The material really is great. Lightweight. Breathable. Slightly hydro-phobic. These pants were a dream when it came to washing and drying. They’re the kind of pants that feel almost dry when you take them out of the washing machine, and not long after will be dry enough to wear comfortably. This makes them perfect for travelling light, as you can afford to take fewer pairs of pants, and hand-wash/dry them overnight.
The inner lining has a smooth and silky feel to it. For me, this made them more comfortable when hiking and being a little more active. Rather than stretching as you crouch or lunge, the pants will slide on your leg a little, and won’t bunch up as much as jeans may do.
The outside of the pants is also a little slidey. When I wear these on the subway in NYC, I have a bit more of a tendency to slide around on the slick plastic seating than I do in jeans. Not a huge deal, but something to be aware of.
Despite being made of a synthetic fiber, I had not problem wearing these in hot and humid climates. While we were in Cambodia, it reached highs of around 35°C/95°F, with high humidity. I was definitely hot, but no more than I should have been at that temperature, and my pants were far less soaked than the would have been had I been wearing jeans.
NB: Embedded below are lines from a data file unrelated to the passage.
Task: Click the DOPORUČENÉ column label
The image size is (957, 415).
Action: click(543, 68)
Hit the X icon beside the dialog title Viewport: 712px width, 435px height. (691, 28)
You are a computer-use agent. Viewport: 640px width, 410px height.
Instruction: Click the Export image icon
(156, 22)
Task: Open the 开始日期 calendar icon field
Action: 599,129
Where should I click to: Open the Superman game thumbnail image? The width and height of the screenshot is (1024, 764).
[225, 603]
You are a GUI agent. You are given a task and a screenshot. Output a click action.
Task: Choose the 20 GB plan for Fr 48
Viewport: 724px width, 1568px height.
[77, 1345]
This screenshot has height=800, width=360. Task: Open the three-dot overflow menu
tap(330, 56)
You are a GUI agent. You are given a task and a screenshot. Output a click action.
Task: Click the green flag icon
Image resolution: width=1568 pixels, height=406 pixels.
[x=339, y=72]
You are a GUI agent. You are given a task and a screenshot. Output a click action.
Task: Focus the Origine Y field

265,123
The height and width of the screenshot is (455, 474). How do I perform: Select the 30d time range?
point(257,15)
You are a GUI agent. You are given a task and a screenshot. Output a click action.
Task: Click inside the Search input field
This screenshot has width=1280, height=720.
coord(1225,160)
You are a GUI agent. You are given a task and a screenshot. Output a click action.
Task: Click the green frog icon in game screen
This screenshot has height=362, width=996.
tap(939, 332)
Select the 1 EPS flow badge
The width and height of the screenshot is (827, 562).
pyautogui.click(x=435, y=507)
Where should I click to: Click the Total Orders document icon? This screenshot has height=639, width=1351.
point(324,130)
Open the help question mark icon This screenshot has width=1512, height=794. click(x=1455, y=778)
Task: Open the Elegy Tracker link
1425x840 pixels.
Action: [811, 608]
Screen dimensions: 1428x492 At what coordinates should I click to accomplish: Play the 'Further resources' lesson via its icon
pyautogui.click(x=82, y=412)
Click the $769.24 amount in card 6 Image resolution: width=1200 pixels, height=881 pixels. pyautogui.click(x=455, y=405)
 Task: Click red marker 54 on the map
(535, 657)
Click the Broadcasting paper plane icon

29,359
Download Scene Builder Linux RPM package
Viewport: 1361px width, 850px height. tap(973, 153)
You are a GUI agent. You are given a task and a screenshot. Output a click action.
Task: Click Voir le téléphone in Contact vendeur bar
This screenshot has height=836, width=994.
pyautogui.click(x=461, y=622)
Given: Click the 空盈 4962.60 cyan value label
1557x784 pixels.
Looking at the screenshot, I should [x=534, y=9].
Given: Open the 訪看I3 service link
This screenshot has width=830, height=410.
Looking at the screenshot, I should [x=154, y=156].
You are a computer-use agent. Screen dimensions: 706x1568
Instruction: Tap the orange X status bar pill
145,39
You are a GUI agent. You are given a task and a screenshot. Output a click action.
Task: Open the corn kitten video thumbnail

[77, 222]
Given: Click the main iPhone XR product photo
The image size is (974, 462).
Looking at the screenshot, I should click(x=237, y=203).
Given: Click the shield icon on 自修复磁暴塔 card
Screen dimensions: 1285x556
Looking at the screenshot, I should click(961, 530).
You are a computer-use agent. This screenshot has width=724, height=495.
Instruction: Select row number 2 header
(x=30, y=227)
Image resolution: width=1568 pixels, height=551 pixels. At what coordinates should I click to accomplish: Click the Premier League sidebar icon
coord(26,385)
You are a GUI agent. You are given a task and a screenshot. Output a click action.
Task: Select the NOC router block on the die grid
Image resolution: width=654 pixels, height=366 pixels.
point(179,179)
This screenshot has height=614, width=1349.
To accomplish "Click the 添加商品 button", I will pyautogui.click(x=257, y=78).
In a perfect world, on our next big trip I’d aim to take two pairs of these pants: a darker shade that can take a beating, and a funkier colour for when I want to feel fancy. They’re great in warmer weather, and they fit loose enough that wearing some thermals underneath in colder weather is not a problem.
Coming Soon from Bluffworks…
They started with just the pants, but since then Bluffworks has consistently added items to their catalog. All constructed with the same mindset and goal as the travel pants. I’ve personally not tried everything they have on offer, but I’m excited about some of the newer items on the horizon.
In addition to the Gramercy Suit (blazer and matching suit pants), they also offer some sweet looking business style button up shirts. If I did more business travel, I’d absolutely look into both of these.
Finally, Natalie has always been super jealous of how great my travel pants are. It’s looking like those days will be over soon. Bluffworks is finalising their women’s range, aiming at releasing it in the spring of 2019. While they were in development, Bluffworks sent out a survey to try and nail exactly what women want out of their travel clothing. Judging by their blog post, it sounds like they’ll embody all of the same attributes as their men’s line, which sounds like a winner to me!
Update: The women's range is now out!
I think these pants are fantastic, and hopefully by the end of reading through this, you’ll at least know a little more about what they’re about. Bluffworks has won my loyalty with these pants, and as such I’ll definitely always keep an eye on what they’re doing. If my current pair of pants ever wears out, I know for sure I’ll be grabbing another pair to replace them in a heartbeat.